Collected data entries
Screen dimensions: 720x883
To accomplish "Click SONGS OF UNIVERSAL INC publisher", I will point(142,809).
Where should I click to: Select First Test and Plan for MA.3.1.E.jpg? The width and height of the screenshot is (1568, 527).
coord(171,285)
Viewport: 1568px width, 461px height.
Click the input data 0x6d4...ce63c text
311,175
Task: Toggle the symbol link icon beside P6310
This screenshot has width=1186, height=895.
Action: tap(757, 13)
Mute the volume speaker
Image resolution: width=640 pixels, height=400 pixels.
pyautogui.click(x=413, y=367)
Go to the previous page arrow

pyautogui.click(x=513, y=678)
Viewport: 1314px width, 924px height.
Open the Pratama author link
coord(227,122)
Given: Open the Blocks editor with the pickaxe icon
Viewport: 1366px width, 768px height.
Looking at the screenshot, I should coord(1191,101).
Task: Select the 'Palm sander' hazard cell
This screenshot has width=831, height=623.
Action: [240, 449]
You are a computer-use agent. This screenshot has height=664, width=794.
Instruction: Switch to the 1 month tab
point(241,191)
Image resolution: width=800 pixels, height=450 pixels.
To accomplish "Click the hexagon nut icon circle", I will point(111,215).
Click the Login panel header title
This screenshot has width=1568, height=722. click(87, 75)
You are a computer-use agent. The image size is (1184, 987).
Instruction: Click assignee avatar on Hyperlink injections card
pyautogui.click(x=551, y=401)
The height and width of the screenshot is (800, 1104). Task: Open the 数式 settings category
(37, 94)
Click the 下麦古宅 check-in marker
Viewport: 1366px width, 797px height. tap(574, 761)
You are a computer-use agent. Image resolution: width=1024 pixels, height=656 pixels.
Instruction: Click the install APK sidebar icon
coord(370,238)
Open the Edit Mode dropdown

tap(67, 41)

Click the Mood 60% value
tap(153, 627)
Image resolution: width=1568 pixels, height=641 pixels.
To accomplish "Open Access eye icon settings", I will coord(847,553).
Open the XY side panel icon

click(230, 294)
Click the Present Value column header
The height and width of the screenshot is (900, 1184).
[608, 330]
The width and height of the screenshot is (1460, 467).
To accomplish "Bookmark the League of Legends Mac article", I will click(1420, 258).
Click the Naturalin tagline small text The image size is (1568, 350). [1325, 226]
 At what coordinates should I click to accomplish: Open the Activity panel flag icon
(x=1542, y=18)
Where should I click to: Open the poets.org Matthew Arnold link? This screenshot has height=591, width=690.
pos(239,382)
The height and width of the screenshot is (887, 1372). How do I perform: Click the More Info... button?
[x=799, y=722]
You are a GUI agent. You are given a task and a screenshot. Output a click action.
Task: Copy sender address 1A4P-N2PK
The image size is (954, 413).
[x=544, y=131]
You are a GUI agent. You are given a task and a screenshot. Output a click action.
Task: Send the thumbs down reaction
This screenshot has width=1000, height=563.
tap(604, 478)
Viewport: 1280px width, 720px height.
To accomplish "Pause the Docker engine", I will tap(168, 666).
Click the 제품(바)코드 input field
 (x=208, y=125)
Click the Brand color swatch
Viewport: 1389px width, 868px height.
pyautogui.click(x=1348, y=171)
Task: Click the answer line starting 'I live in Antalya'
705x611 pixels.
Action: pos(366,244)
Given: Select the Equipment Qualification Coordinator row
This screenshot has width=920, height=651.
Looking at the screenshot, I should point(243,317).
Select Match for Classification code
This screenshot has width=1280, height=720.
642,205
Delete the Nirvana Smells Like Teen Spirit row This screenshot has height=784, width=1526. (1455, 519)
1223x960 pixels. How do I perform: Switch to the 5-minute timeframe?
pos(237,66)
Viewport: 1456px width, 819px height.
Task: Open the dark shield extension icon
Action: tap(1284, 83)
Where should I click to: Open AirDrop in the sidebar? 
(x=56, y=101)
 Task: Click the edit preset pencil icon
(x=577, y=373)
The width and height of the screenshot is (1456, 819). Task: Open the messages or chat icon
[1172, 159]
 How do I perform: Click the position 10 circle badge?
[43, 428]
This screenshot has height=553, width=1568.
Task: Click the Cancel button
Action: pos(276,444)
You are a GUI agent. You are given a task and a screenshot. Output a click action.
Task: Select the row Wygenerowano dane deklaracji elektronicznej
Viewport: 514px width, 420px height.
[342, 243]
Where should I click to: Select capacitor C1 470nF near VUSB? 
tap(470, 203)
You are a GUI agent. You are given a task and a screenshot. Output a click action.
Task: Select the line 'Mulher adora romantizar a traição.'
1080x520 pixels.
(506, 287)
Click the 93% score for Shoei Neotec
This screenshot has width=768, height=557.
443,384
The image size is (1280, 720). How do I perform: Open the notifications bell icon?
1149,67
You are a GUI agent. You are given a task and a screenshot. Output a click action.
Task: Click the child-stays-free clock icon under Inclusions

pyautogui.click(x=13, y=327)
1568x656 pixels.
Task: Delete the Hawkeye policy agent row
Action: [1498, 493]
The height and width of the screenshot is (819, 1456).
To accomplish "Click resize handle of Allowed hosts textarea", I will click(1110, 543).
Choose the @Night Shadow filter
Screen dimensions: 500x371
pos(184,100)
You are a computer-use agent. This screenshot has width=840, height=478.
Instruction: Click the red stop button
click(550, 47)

TASK ITEM »
Repeat each entry exactly.

RESULT FOR THIS EXERCISE »
Screen dimensions: 720x883
To accomplish "Click SONGS OF UNIVERSAL INC publisher", I will point(142,809).
Where should I click to: Select First Test and Plan for MA.3.1.E.jpg? The width and height of the screenshot is (1568, 527).
coord(171,285)
Viewport: 1568px width, 461px height.
Click the input data 0x6d4...ce63c text
311,175
Task: Toggle the symbol link icon beside P6310
This screenshot has width=1186, height=895.
Action: tap(757, 13)
Mute the volume speaker
Image resolution: width=640 pixels, height=400 pixels.
pyautogui.click(x=413, y=367)
Go to the previous page arrow

pyautogui.click(x=513, y=678)
Viewport: 1314px width, 924px height.
Open the Pratama author link
coord(227,122)
Given: Open the Blocks editor with the pickaxe icon
Viewport: 1366px width, 768px height.
Looking at the screenshot, I should coord(1191,101).
Task: Select the 'Palm sander' hazard cell
This screenshot has width=831, height=623.
Action: [240, 449]
You are a computer-use agent. This screenshot has height=664, width=794.
Instruction: Switch to the 1 month tab
point(241,191)
Image resolution: width=800 pixels, height=450 pixels.
To accomplish "Click the hexagon nut icon circle", I will point(111,215).
Click the Login panel header title
This screenshot has width=1568, height=722. click(87, 75)
You are a computer-use agent. The image size is (1184, 987).
Instruction: Click assignee avatar on Hyperlink injections card
pyautogui.click(x=551, y=401)
The height and width of the screenshot is (800, 1104). Task: Open the 数式 settings category
(37, 94)
Click the 下麦古宅 check-in marker
Viewport: 1366px width, 797px height. tap(574, 761)
You are a computer-use agent. Image resolution: width=1024 pixels, height=656 pixels.
Instruction: Click the install APK sidebar icon
coord(370,238)
Open the Edit Mode dropdown

tap(67, 41)

Click the Mood 60% value
tap(153, 627)
Image resolution: width=1568 pixels, height=641 pixels.
To accomplish "Open Access eye icon settings", I will coord(847,553).
Open the XY side panel icon

click(230, 294)
Click the Present Value column header
The height and width of the screenshot is (900, 1184).
[608, 330]
The width and height of the screenshot is (1460, 467).
To accomplish "Bookmark the League of Legends Mac article", I will click(1420, 258).
Click the Naturalin tagline small text The image size is (1568, 350). [1325, 226]
 At what coordinates should I click to accomplish: Open the Activity panel flag icon
(x=1542, y=18)
Where should I click to: Open the poets.org Matthew Arnold link? This screenshot has height=591, width=690.
pos(239,382)
The height and width of the screenshot is (887, 1372). How do I perform: Click the More Info... button?
[x=799, y=722]
You are a GUI agent. You are given a task and a screenshot. Output a click action.
Task: Copy sender address 1A4P-N2PK
The image size is (954, 413).
[x=544, y=131]
You are a GUI agent. You are given a task and a screenshot. Output a click action.
Task: Send the thumbs down reaction
This screenshot has width=1000, height=563.
tap(604, 478)
Viewport: 1280px width, 720px height.
To accomplish "Pause the Docker engine", I will tap(168, 666).
Click the 제품(바)코드 input field
 (x=208, y=125)
Click the Brand color swatch
Viewport: 1389px width, 868px height.
pyautogui.click(x=1348, y=171)
Task: Click the answer line starting 'I live in Antalya'
705x611 pixels.
Action: pos(366,244)
Given: Select the Equipment Qualification Coordinator row
This screenshot has width=920, height=651.
Looking at the screenshot, I should point(243,317).
Select Match for Classification code
This screenshot has width=1280, height=720.
642,205
Delete the Nirvana Smells Like Teen Spirit row This screenshot has height=784, width=1526. (1455, 519)
1223x960 pixels. How do I perform: Switch to the 5-minute timeframe?
pos(237,66)
Viewport: 1456px width, 819px height.
Task: Open the dark shield extension icon
Action: tap(1284, 83)
Where should I click to: Open AirDrop in the sidebar? 
(x=56, y=101)
 Task: Click the edit preset pencil icon
(x=577, y=373)
The width and height of the screenshot is (1456, 819). Task: Open the messages or chat icon
[1172, 159]
 How do I perform: Click the position 10 circle badge?
[43, 428]
This screenshot has height=553, width=1568.
Task: Click the Cancel button
Action: pos(276,444)
You are a GUI agent. You are given a task and a screenshot. Output a click action.
Task: Select the row Wygenerowano dane deklaracji elektronicznej
Viewport: 514px width, 420px height.
[342, 243]
Where should I click to: Select capacitor C1 470nF near VUSB? 
tap(470, 203)
You are a GUI agent. You are given a task and a screenshot. Output a click action.
Task: Select the line 'Mulher adora romantizar a traição.'
1080x520 pixels.
(506, 287)
Click the 93% score for Shoei Neotec
This screenshot has width=768, height=557.
443,384
The image size is (1280, 720). How do I perform: Open the notifications bell icon?
1149,67
You are a GUI agent. You are given a task and a screenshot. Output a click action.
Task: Click the child-stays-free clock icon under Inclusions

pyautogui.click(x=13, y=327)
1568x656 pixels.
Task: Delete the Hawkeye policy agent row
Action: [1498, 493]
The height and width of the screenshot is (819, 1456).
To accomplish "Click resize handle of Allowed hosts textarea", I will click(1110, 543).
Choose the @Night Shadow filter
Screen dimensions: 500x371
pos(184,100)
You are a computer-use agent. This screenshot has width=840, height=478.
Instruction: Click the red stop button
click(550, 47)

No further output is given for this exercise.